## [THE PROBLEM]
Apart from the pictures, output all of the records exactly.

## [GIVEN RECORDS]
++++++++++++++++++++
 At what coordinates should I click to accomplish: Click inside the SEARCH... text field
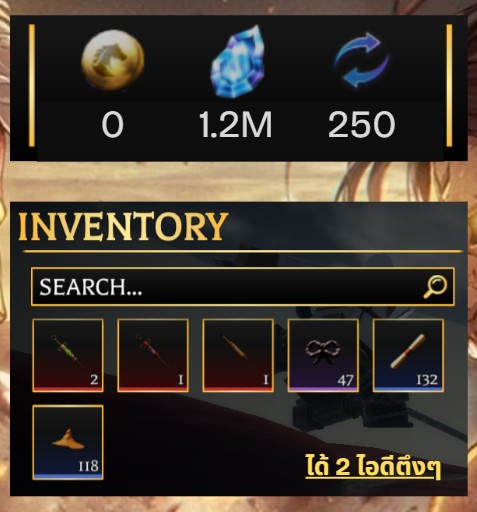pyautogui.click(x=242, y=287)
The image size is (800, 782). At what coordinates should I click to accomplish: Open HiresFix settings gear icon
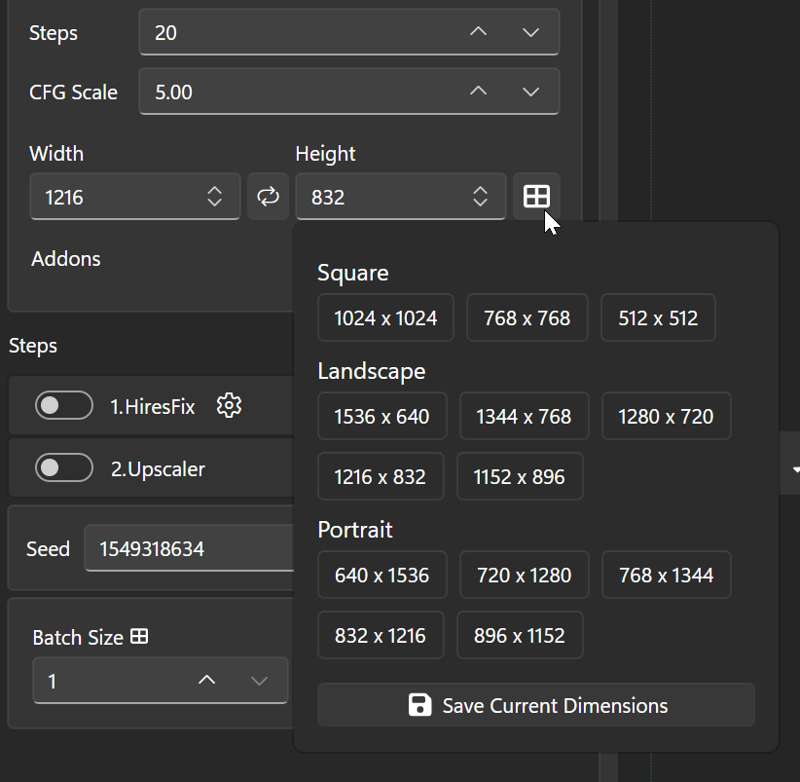click(x=229, y=405)
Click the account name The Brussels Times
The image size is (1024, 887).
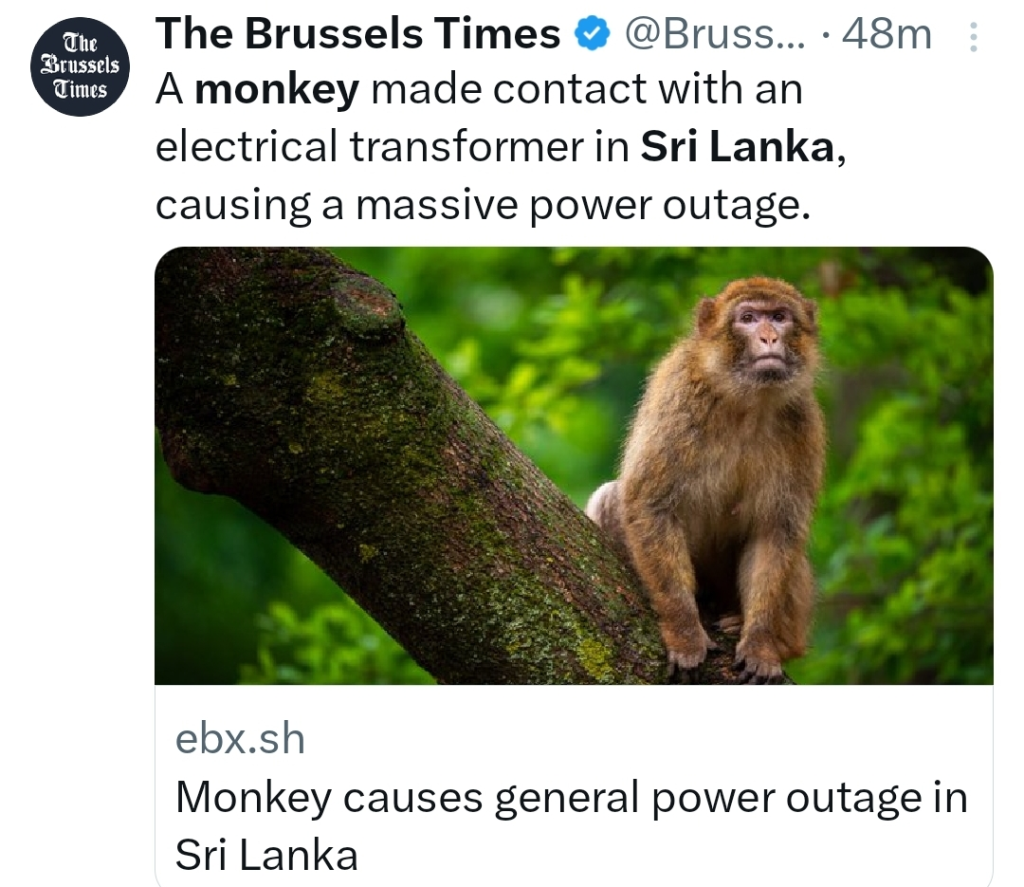click(358, 35)
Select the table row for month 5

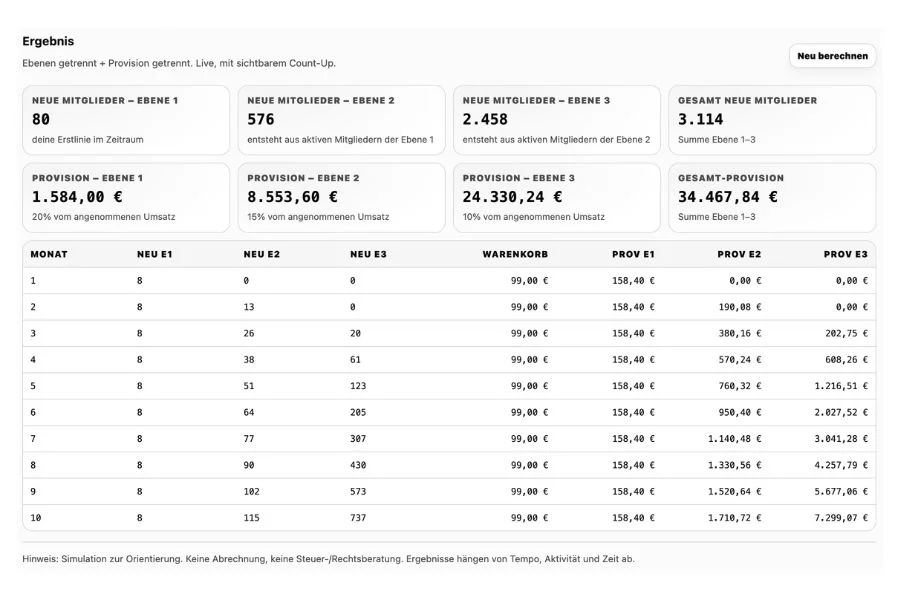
++++++++++++++++++++
## [SOLVED EXERCISE]
 At what coordinates should I click to accomplish: Click inside the SEARCH... text field
pyautogui.click(x=242, y=287)
The image size is (800, 782). At what coordinates should I click to accomplish: Open HiresFix settings gear icon
click(x=229, y=405)
Click the account name The Brussels Times
The image size is (1024, 887).
click(358, 35)
Select the table row for month 5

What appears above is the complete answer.